Art’s promise to teach me some auto mechanics didn’t materialize quite the way I thought it would. For a long while, my mechanical skills began and ended with oil changes. But I watched and learned, and the second summer I was there, a customer came in with a carburetor float that needed to be replaced. Art wasn’t there, but I hesitated only slightly before tackling the job myself. I never felt more nervous than when that carburetor was disassembled, and never more accomplished when it was back together and running perfectly. Art was startled to find out I’d done it, but from then on, he started teaching me more. From that I gained the confidence to take on unfamiliar things, mechanical and otherwise, by preparing well, proceeding thoughtfully, and not being afraid to ask for help if I found myself in over my head.
Treating customers with genuine value and respect as we checked their oil and washed their windows wasn’t just good for sales, it was just the right thing to do when you were working for Art. Like anyone, Art had his quirks, but he genuinely had the best interests of his customers, particularly his regulars, at heart. He was trusted and respected for that, and I’ve always tried to emulate him in that regard.
And I didn’t know there on the gas station drive, but the relationship I established with one of our customers would literally be life changing.
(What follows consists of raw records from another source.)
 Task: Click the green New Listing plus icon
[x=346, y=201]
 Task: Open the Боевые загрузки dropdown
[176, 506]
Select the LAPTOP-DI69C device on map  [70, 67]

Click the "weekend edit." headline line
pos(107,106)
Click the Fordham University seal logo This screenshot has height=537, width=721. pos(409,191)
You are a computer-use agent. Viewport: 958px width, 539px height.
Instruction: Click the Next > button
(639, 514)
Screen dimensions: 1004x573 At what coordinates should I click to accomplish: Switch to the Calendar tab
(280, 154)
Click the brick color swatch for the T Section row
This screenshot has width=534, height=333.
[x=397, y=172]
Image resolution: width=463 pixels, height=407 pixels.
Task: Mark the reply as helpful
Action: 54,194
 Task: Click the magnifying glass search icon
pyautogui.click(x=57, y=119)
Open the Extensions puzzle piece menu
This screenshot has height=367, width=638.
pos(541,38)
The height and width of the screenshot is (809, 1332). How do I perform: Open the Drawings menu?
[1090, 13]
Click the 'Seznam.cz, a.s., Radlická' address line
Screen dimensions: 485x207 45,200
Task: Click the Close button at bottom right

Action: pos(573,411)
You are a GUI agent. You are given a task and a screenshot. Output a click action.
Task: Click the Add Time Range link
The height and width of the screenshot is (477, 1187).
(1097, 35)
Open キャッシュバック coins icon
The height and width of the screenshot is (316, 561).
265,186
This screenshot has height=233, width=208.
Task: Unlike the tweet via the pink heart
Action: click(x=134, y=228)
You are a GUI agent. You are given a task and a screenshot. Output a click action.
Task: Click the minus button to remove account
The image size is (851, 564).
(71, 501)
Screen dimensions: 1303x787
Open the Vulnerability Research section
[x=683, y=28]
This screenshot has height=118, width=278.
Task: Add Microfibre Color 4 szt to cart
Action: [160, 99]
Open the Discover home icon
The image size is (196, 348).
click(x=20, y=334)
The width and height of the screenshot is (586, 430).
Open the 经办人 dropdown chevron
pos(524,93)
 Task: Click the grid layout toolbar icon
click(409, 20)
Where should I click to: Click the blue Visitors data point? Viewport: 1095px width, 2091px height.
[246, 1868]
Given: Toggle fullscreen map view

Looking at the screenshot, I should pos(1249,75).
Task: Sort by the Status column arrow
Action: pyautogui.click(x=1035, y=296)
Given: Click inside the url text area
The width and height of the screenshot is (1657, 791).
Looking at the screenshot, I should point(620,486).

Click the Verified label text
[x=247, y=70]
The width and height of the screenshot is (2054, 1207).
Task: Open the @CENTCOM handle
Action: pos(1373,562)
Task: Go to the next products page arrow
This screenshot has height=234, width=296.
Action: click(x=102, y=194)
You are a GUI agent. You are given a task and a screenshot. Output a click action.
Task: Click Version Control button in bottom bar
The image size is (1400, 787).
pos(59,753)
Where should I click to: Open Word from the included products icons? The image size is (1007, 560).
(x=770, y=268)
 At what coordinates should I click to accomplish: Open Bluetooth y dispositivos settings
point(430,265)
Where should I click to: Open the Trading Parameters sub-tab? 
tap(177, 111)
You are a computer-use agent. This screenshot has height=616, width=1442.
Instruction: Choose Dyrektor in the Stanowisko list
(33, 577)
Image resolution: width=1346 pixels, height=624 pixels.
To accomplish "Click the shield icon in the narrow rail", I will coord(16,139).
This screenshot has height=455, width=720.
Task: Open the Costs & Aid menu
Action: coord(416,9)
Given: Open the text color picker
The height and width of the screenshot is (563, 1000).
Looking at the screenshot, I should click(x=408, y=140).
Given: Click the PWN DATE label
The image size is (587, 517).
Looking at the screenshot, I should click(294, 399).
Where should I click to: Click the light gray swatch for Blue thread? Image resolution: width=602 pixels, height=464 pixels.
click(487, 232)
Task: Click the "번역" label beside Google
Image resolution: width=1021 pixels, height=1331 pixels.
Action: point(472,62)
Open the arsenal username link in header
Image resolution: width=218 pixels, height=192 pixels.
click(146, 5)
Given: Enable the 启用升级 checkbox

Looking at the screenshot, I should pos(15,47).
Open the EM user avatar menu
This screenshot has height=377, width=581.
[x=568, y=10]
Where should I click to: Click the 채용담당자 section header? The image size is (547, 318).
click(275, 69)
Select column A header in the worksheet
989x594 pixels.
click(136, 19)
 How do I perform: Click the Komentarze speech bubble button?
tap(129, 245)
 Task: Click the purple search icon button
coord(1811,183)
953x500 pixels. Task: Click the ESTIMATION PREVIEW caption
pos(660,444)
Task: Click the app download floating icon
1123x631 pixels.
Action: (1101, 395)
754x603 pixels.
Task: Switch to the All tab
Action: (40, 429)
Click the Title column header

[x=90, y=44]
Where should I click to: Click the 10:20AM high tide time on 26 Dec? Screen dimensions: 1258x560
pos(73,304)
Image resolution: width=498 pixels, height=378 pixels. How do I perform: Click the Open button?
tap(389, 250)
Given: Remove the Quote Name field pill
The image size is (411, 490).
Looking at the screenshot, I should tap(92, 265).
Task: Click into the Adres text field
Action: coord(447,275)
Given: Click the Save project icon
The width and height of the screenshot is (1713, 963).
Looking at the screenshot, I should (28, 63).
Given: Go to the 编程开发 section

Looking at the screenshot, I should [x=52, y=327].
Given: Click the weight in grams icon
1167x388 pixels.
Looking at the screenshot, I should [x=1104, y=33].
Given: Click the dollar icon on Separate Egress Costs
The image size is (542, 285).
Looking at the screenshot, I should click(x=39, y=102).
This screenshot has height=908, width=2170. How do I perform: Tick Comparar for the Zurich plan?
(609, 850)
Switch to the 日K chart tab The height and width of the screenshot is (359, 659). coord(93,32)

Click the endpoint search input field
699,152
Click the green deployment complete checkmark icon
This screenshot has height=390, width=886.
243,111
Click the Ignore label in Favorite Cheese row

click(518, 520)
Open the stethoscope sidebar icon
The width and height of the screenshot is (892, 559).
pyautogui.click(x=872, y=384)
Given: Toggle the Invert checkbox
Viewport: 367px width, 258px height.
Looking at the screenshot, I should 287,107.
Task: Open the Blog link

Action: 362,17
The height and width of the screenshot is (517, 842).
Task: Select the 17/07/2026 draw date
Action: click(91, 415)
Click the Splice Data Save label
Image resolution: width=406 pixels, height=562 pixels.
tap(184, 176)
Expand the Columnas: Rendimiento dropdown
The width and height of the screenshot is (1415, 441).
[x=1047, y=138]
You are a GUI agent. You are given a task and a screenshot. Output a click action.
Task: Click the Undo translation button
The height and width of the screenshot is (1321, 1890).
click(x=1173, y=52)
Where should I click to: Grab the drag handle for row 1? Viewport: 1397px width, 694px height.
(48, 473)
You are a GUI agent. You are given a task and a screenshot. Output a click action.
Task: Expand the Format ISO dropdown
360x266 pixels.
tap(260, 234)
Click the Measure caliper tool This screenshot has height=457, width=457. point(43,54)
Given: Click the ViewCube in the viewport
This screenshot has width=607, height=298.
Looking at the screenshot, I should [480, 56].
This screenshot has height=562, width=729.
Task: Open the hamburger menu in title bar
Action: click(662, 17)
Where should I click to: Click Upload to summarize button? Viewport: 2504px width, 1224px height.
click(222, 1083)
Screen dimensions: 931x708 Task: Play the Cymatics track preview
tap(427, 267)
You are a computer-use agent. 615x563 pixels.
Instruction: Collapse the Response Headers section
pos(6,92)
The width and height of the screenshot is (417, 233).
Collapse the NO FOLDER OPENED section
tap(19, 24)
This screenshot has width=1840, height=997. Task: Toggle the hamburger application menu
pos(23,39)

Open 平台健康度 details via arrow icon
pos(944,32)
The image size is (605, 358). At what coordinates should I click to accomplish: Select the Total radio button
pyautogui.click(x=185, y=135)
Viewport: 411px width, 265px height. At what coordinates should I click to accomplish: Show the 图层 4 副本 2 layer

I knew Elizabeth Goetz only as my favorite customer, the one who always had a smile and a kind word when she pulled up to the pump, the one who always treated me as a real person and not just some gas jockey. The other guys at the station learned not to even try to race me when “Mo” pulled up to the pump. We got along terrifically.
I’d taken a semester off college, having no real direction after running through majors in journalism, political science, and music education, but decided I should get back into classes. I reluctantly quit the gas station job and enrolled full time for that fall semester, with a schedule that included a class called Children in Modern Society. I took it simply because it had a reputation as an “easy A” class, and I was in sore need of some easy A’s.
Halfway through the semester, who should walk in to do a guest lecture but my favorite customer, Elizabeth Goetz, who turned out to be the director of the child development lab school and professor at the university! I was fascinated by her lecture, and before I could get up out of my chair when she was finished, she rushed over to say hello. And after we talked for a few moments, she invited me to be a teacher aide in the preschool lab classroom she supervised. Surprised, I said yes.
What started out as an hour a day two days a week turned into three hours a day four days a week by the end of the semester – I was hooked on early childhood ed! I finished my undergraduate degree that next year, taking 22 credits one semester and 23 the next to be on track to enroll in graduate school. My early college years were so bad that I didn’t have the minimum GPA to be admitted, but that didn’t matter. Elizabeth Goetz personally sponsored my application, got me admitted, and took me on as her master’s student. I supervised that same classroom I’d started in for two years and did my thesis research working closely with her. And when I graduated in 1985, I was off on a grand professional adventure that lasted over 25 years.
And that was the most important lesson I learned from working at the gas station. Treat people you meet with respect and value them for who they are, not what they do. Mo Goetz and I had no clue there at the pumps that our paths would cross in such a significant way. We were just two people who learned to like and respect each other from our regular brief encounters, enough so for her to later trust me with her classroom and me to trust her that she wasn’t making a grand mistake.